He has quite a selection to choose from, too, over his remarkable 17-year big league career (1959-1975), which was spent entirely in St. Louis. In fact, a quick look at his list of accolades gives you just an idea about how consistently brilliant he truly was:
• 251 career wins
• Nine-time All-Star
• Two-time World Series champion (1964, 1967)
• Two-time World Series MVP
• 1968 NL MVP
• Two-time NL Cy Young Award (1968, 1970)

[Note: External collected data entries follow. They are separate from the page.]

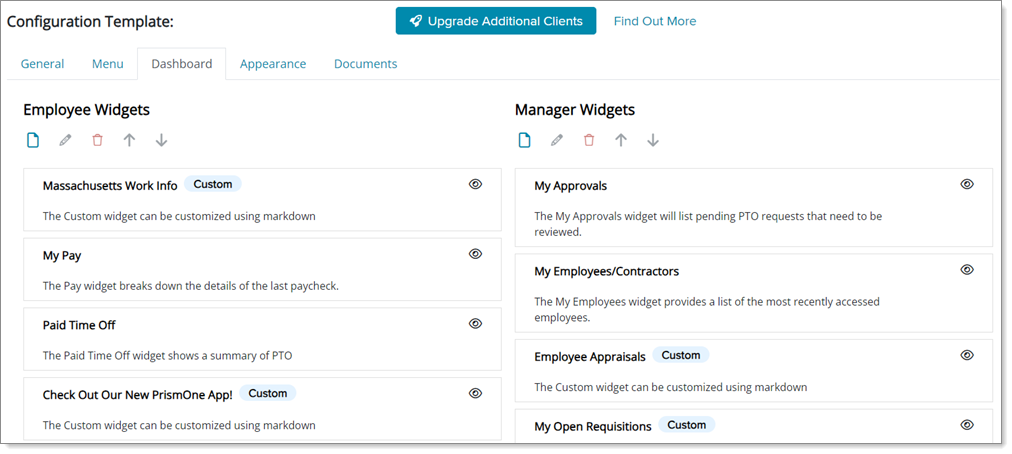
Task: Click the Upgrade Additional Clients button
Action: pos(496,21)
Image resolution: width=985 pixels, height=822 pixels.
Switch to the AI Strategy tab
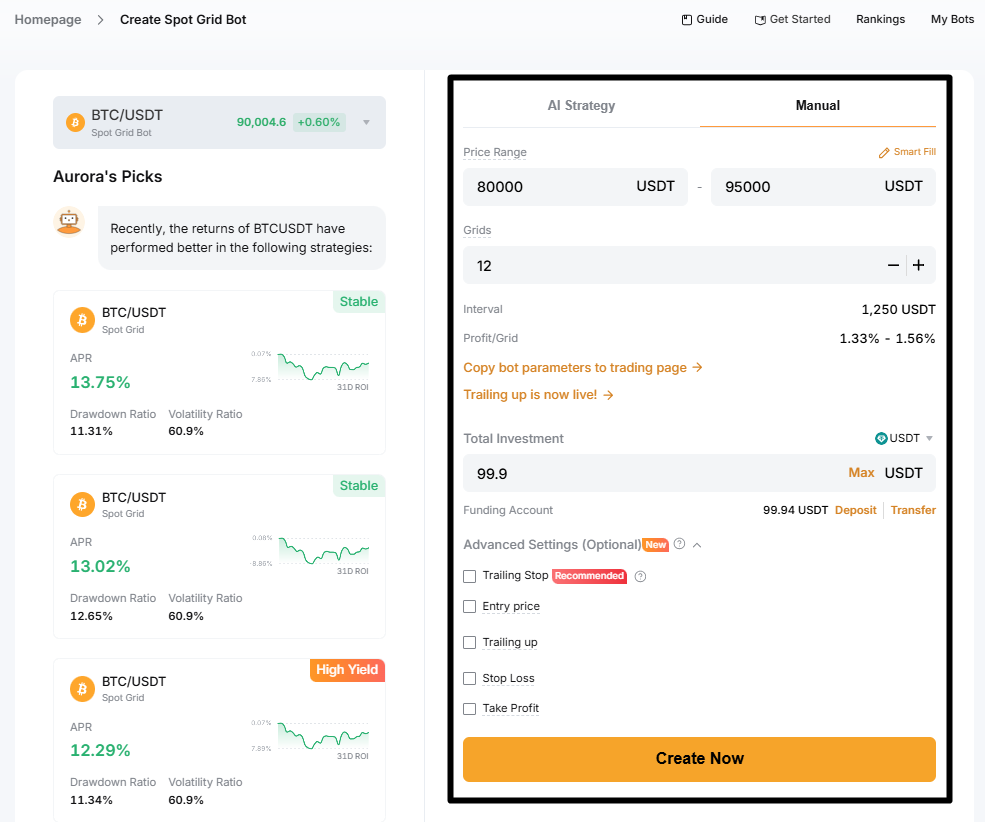tap(581, 105)
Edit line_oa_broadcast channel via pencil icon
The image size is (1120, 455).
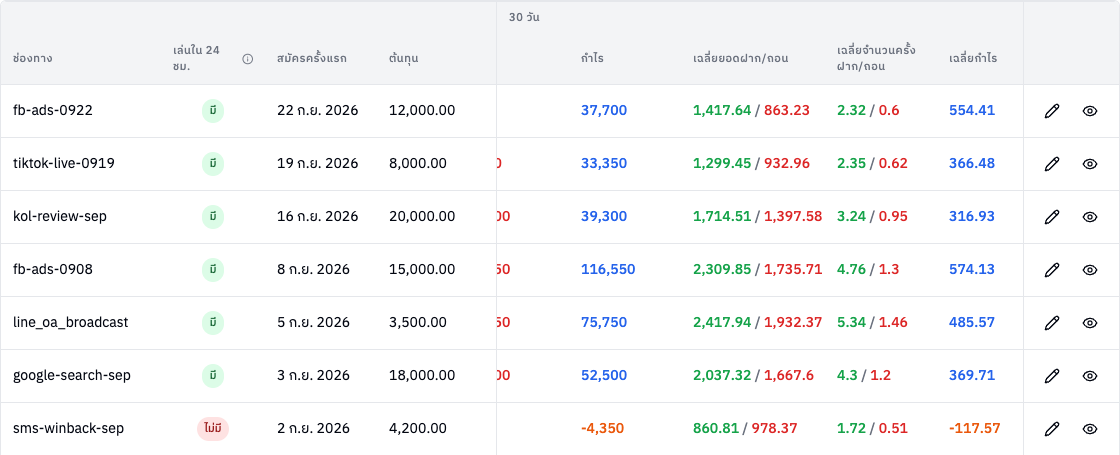pos(1051,323)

• Nine-time Gold Glove Award winner
• Voted to Major League Baseball's All-Century Team in 1999
As much as his consistency should be marveled at, it’s the big moments and key performances in important games that truly cemented Gibson's legacy. He was simply better when the stakes were higher, and no single game illustrates that better than Game 7 of the 1967 World Series. In the Cardinals 7-2 victory over the Boston Red Sox, Gibson pitched the sixth of his nine consecutive postseason complete games, allowing only two runs on three hits while striking out 10.
Here's his final pitch to get George Scott swinging:
By the way, he could hit a little bit, too, finishing his career with 24 home runs in regular season play and two more in the World Series. In Game 7, he helped his own cause with a solo shot that landed just to the right of the Green Monster in Boston.

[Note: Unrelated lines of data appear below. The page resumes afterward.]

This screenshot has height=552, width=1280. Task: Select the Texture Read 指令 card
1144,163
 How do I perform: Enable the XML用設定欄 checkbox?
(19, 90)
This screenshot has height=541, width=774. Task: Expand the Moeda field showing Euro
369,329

What did Gibson do for an encore? 1968 didn't only prove to be his personal best season, but it was perhaps the most dominant single season ever by a pitcher. Gibson posted a 22-9 record, a ridiculous 1.12 ERA, 13 shutouts, 268 strikeouts and was named the NL's MVP and Cy Young.
In October, Gibson inevitably led the Cardinals back to the World Series, but they fell this time to the Detroit Tigers in seven games. Gibson took his second and final postseason loss in the decisive Game 7, but in Game 1 set a World Series record with 17 strikeouts.
1968 was obviously Gibson's peak, but he didn't exactly fall off the map in the years that followed. In fact, he was a 20-game winner in 1969 and in 1970 he racked up a career best 23 victories, totaling another 51 complete games and seven shutouts over those two seasons. His greatest regular season performance, however, would come on Aug. 14, 1971 when he tossed his lone career no-hitter against the Pittsburgh Pirates.
For a pitcher that had no-hit stuff more times than not over 482 career starts, it's amazing he only finished with one no-hitter. It just goes to show how truly difficult the feat is, and how much they deserve to be celebrated when they occur.
Today, though, the only celebrating we'll be doing is for Bob Gibson.
Happy Birthday, "Gibby!"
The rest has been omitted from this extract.